Malarkey, I say, and today most folks seem to agree. Most homes with a gundog or two now allow them inside. Our dogs are part of the family. And I believe this is a turn for the better. Here are five reasons why.

1. A Stronger Bond
No matter how often you get a dog out of the kennel, nothing beats the 24/7 bond achieved through having a dog in the house. I find house dogs therefore tend to have a higher desire to please, assuming the pack leader/follower dynamic remains intact. The only risk here is allowing an alpha-personality dog to feel he's become your equal.

2. Better Communication
The dog is with you all day—you know him and he knows you. You've learned to read one another, which fosters better lines of communication. This has fantastic implications for training. When you're teaching the dog something new, he's better able to understand what you hope to convey, and his body language tells you whether the message is getting through or adjustments are in order.

3. Healthier Children
Kids can share in the care and training of a house dog, learning responsibility. And children who grow up with dogs in the house tend to develop fewer allergies.

4. Better Socialization
Yes, there are plenty of well-socialized kennel dogs. But it takes a committed effort.

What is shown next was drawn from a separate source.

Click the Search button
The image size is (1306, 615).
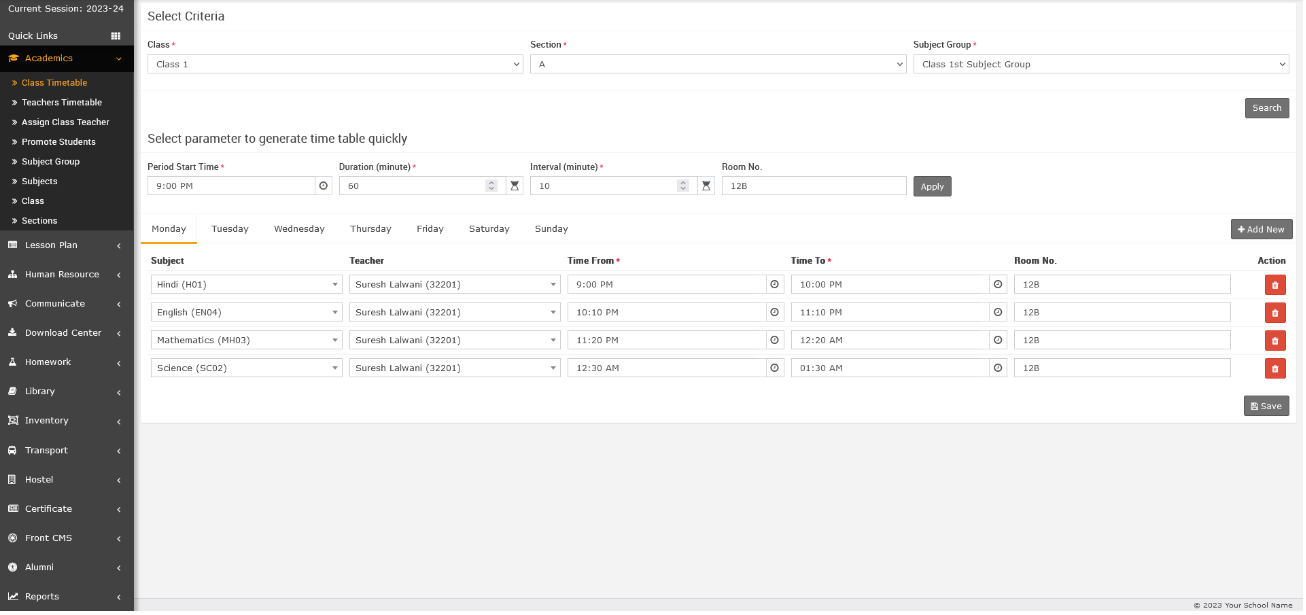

The same goes for house pets, but a dog in the home gains social skills more easily, simply by being in your presence. And a socialized dog—especially if the process began at 8 weeks—is more comfortable with new situations and people; more confident (important for hunting and tackling new training lessons); and just a more pleasant animal to be around in general.

5. It's Just More Fun
Is there a more satisfying sound than the clicking of gundog's paws across a hardwood floor? A fuller way to enjoy their all-too-brief lives with us? The sporting breeds aren't just suited to making the hunt a more enjoyable, productive experience. Their companionship greatly adds to our lives during the eight months we aren't hunting—why kennel them and lose out on this experience? Truly I can't imagine life without a bird dog following me around the home.